1Existing–home sales, which include single–family, townhomes, condominiums and co–ops, are based on transaction closings from Multiple Listing Services. Changes in sales trends outside of MLSs are not captured in the monthly series. NAR rebenchmarks home sales periodically using other sources to assess overall home sales trends, including sales not reported by MLSs.
Existing–home sales, based on closings, differ from the U.S. Census Bureau's series on new single–family home sales, which are based on contracts or the acceptance of a deposit. Because of these differences, it is not uncommon for each series to move in different directions in the same month. In addition, existing–home sales, which account for more than 90 percent of total home sales, are based on a much larger data sample — about 40 percent of multiple listing service data each month — and typically are not subject to large prior–month revisions.
The annual rate for a particular month represents what the total number of actual sales for a year would be if the relative pace for that month were maintained for 12 consecutive months. Seasonally adjusted annual rates are used in reporting monthly data to factor out seasonal variations in resale activity. For example, home sales volume is normally higher in the summer than in the winter, primarily because of differences in the weather and family buying patterns. However, seasonal factors cannot compensate for abnormal weather patterns.
Single–family data collection began monthly in 1968, while condo data collection began quarterly in 1981; the series were combined in 1999 when monthly collection of condo data began. Prior to this period, single–family homes accounted for more than nine out of 10 purchases. Historic comparisons for total home sales prior to 1999 are based on monthly single–family sales, combined with the corresponding quarterly sales rate for condos.
2The median price is where half sold for more and half sold for less; medians are more typical of market conditions than average prices, which are skewed higher by a relatively small share of upper–end transactions. The only valid comparisons for median prices are with the same period a year earlier due to seasonality in buying patterns. Month–to–month comparisons do not compensate for seasonal changes, especially for the timing of family buying patterns.
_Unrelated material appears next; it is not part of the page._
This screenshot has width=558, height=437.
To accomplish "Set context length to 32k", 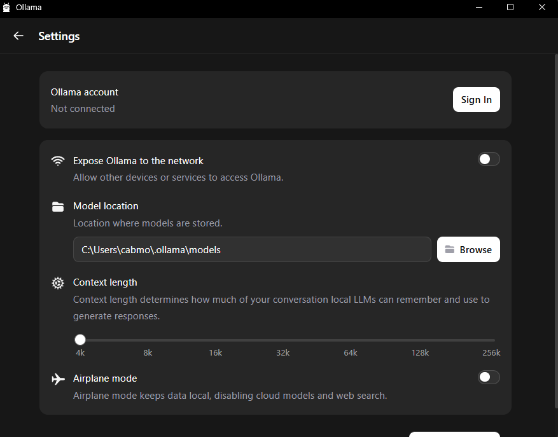I will click(283, 340).
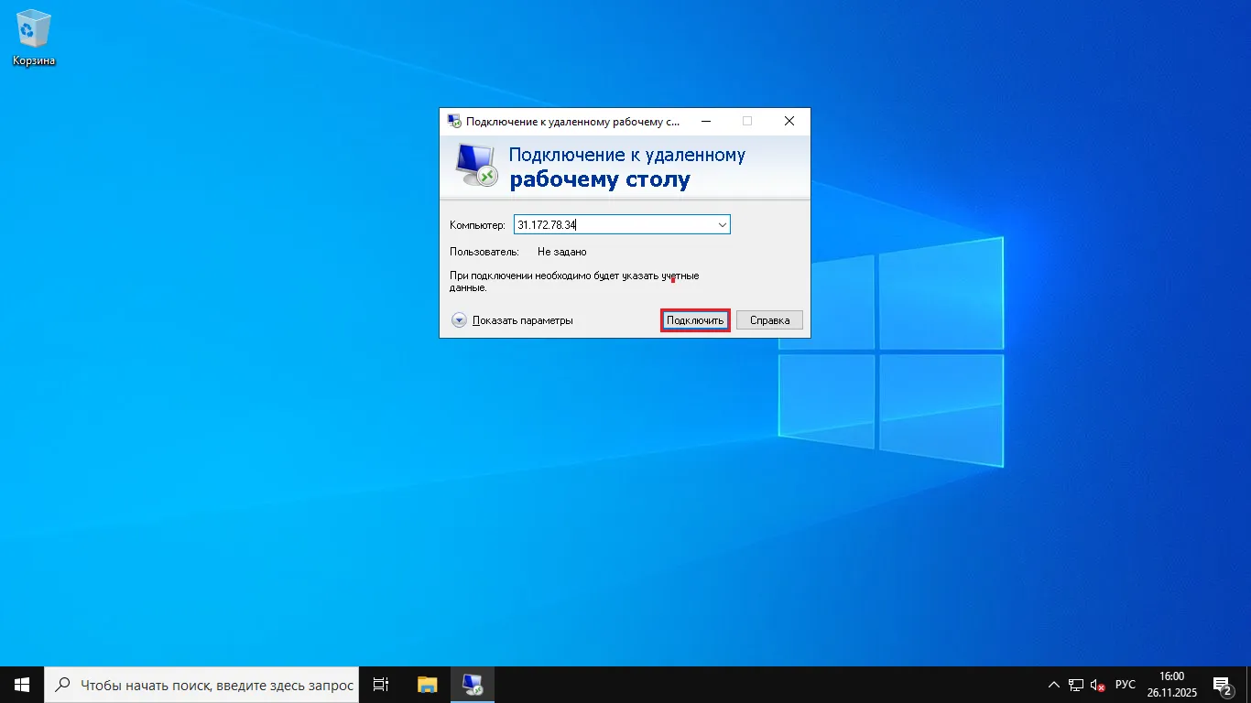Viewport: 1251px width, 703px height.
Task: Open the Корзина desktop icon
Action: pyautogui.click(x=33, y=37)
Changes in the composition of sales can distort median price data. Year–ago median and mean prices sometimes are revised in an automated process if additional data is received.
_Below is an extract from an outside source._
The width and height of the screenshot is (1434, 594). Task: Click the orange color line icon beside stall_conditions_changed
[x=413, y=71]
The national median condo/co–op price often is higher than the median single–family home price because condos are concentrated in higher–cost housing markets. However, in a given area, single–family homes typically sell for more than condos as seen in NAR's quarterly metro area price reports.
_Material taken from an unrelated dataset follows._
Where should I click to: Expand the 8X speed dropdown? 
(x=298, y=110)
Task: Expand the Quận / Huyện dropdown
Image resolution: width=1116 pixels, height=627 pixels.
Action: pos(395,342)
3Total inventory and month's supply data are available back through 1999, while single–family inventory and month's supply are available back to 1982 (prior to 1999, single–family sales accounted for more than 90 percent of transactions and condos were measured only on a quarterly basis).
4Distressed sales (foreclosures and short sales), days on market, first–time buyers, all–cash transactions and investors are from a monthly survey for the NAR's Realtors® Confidence Index, posted at Realtor.org.
5According to a NAR survey conducted in August, more than 80 percent of respondents indicated they had taken some sort of training (webinar, class, etc.) to prepare for the TILA–RESPA Integrated Disclosure rule.
NOTE: The Pending Home Sales Index for August will be released September 28, and Existing-Home Sales for September will be released October 22; release times are 10:00 a.m. EDT.